**Requirement**
Below are several records. Retype exactly those lines running from the one with "雑貨 (1175, 1654)" through the one with "[Youtube profilimize göz atın] (1647, 1355)", end lines included, and no others.

**Excerpted data**
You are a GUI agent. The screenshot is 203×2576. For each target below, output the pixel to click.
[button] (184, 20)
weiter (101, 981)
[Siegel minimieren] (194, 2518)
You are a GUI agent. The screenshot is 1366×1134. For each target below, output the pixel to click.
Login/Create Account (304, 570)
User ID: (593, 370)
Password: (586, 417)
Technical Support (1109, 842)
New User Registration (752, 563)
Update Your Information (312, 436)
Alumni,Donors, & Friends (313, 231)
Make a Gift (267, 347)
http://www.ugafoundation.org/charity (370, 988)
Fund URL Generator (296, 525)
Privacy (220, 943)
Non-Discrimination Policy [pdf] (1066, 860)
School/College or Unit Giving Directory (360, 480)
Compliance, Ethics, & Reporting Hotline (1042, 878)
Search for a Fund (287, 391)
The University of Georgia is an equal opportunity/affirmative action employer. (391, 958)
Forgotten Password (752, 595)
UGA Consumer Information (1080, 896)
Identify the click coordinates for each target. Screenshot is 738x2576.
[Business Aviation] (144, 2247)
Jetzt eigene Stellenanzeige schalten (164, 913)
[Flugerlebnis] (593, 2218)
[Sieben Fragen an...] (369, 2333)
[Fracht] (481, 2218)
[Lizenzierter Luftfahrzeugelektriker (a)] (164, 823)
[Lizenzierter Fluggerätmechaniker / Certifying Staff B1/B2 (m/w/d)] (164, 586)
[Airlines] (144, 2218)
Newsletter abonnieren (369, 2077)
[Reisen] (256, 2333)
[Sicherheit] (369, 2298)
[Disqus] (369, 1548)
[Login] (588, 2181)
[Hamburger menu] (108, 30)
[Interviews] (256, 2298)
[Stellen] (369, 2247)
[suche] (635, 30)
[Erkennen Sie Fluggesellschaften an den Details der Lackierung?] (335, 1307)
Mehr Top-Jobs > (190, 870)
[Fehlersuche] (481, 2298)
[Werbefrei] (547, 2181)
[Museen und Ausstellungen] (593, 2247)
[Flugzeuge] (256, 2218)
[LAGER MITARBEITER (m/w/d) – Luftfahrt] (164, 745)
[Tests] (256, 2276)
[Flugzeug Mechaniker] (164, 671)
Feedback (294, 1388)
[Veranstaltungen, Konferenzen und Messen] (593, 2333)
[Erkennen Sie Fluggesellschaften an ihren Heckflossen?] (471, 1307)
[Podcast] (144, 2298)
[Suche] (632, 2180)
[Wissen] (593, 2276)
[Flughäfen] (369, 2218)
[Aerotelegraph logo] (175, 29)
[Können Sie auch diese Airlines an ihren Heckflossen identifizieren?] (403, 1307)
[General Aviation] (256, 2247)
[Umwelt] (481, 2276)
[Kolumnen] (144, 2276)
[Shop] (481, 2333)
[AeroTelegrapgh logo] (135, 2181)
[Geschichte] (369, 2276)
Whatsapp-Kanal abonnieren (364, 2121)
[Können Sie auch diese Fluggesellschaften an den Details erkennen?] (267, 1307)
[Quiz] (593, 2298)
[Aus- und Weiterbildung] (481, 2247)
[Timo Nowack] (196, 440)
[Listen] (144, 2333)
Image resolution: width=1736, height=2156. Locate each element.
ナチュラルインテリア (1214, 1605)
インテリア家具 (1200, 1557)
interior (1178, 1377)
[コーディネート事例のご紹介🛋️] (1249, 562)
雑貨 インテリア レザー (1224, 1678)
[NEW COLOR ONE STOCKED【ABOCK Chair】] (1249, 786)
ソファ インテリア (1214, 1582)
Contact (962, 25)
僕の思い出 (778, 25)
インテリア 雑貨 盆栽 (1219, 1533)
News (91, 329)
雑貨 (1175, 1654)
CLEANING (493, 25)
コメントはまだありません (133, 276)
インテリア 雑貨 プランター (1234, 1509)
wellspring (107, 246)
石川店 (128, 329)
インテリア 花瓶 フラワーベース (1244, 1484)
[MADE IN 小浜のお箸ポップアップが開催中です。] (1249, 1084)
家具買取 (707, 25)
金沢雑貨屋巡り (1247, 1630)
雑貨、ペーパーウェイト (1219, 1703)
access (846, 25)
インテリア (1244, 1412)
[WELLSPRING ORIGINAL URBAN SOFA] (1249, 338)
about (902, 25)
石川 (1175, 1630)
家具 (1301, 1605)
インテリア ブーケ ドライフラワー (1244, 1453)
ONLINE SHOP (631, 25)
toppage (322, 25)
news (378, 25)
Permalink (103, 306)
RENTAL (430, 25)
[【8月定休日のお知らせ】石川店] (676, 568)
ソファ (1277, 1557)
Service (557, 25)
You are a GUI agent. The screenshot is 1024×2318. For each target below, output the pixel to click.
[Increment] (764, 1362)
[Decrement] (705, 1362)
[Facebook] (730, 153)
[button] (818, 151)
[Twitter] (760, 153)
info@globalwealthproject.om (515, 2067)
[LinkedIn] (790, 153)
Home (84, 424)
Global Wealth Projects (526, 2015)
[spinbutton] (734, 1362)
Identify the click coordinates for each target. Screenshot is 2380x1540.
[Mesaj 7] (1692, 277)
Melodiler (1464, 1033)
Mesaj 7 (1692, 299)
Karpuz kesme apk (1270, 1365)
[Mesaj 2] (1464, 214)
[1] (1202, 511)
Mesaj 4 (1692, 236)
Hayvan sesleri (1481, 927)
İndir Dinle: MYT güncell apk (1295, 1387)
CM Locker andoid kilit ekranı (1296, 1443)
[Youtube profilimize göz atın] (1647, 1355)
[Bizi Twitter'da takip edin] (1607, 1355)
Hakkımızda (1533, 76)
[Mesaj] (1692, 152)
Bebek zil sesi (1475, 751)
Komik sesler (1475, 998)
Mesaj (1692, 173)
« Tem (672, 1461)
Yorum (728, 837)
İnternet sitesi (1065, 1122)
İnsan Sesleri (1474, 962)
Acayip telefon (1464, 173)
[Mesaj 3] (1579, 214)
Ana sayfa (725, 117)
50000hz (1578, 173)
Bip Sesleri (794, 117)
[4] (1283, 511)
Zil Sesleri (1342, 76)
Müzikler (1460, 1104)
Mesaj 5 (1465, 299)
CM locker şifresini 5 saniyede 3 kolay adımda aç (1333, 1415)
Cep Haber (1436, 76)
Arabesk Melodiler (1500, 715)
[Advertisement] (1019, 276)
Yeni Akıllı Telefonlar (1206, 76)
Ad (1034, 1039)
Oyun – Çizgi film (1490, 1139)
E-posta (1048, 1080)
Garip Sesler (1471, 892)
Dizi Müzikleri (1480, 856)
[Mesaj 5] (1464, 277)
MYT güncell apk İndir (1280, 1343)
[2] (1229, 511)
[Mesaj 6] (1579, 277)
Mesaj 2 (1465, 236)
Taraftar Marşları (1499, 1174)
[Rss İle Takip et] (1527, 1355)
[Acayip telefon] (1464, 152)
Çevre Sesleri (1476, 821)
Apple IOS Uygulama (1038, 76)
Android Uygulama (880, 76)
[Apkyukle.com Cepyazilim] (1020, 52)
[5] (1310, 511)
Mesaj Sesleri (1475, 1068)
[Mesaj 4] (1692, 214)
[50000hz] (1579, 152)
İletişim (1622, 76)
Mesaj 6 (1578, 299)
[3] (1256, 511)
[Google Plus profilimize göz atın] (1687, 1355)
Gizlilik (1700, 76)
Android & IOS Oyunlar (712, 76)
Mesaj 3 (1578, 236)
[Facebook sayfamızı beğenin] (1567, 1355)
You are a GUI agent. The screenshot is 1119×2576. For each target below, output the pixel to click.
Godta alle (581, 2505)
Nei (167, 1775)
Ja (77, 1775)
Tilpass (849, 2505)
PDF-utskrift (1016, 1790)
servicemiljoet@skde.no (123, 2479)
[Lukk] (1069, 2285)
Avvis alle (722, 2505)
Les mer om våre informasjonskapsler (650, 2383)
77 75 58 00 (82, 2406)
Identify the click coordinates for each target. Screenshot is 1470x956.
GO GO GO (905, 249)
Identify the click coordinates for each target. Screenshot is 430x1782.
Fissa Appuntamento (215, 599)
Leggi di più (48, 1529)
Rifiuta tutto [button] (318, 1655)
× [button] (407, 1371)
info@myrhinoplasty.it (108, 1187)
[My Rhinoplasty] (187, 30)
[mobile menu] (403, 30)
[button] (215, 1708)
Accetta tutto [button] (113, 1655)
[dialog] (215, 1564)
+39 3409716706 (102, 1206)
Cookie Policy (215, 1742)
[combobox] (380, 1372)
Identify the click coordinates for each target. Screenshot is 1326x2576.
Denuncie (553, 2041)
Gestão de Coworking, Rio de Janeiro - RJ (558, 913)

**Exercise solution**
雑貨 (1175, 1654)
CLEANING (493, 25)
コメントはまだありません (133, 276)
インテリア 雑貨 プランター (1234, 1509)
wellspring (107, 246)
石川店 (128, 329)
インテリア 花瓶 フラワーベース (1244, 1484)
[MADE IN 小浜のお箸ポップアップが開催中です。] (1249, 1084)
家具買取 (707, 25)
金沢雑貨屋巡り (1247, 1630)
雑貨、ペーパーウェイト (1219, 1703)
access (846, 25)
インテリア (1244, 1412)
[WELLSPRING ORIGINAL URBAN SOFA] (1249, 338)
about (902, 25)
石川 (1175, 1630)
家具 (1301, 1605)
インテリア ブーケ ドライフラワー (1244, 1453)
ONLINE SHOP (631, 25)
toppage (322, 25)
news (378, 25)
Permalink (103, 306)
RENTAL (430, 25)
[【8月定休日のお知らせ】石川店] (676, 568)
ソファ (1277, 1557)
Service (557, 25)
You are a GUI agent. The screenshot is 1024×2318. For each target below, output the pixel to click.
[Increment] (764, 1362)
[Decrement] (705, 1362)
[Facebook] (730, 153)
[button] (818, 151)
[Twitter] (760, 153)
info@globalwealthproject.om (515, 2067)
[LinkedIn] (790, 153)
Home (84, 424)
Global Wealth Projects (526, 2015)
[spinbutton] (734, 1362)
Identify the click coordinates for each target. Screenshot is 2380x1540.
[Mesaj 7] (1692, 277)
Melodiler (1464, 1033)
Mesaj 7 (1692, 299)
Karpuz kesme apk (1270, 1365)
[Mesaj 2] (1464, 214)
[1] (1202, 511)
Mesaj 4 (1692, 236)
Hayvan sesleri (1481, 927)
İndir Dinle: MYT güncell apk (1295, 1387)
CM Locker andoid kilit ekranı (1296, 1443)
[Youtube profilimize göz atın] (1647, 1355)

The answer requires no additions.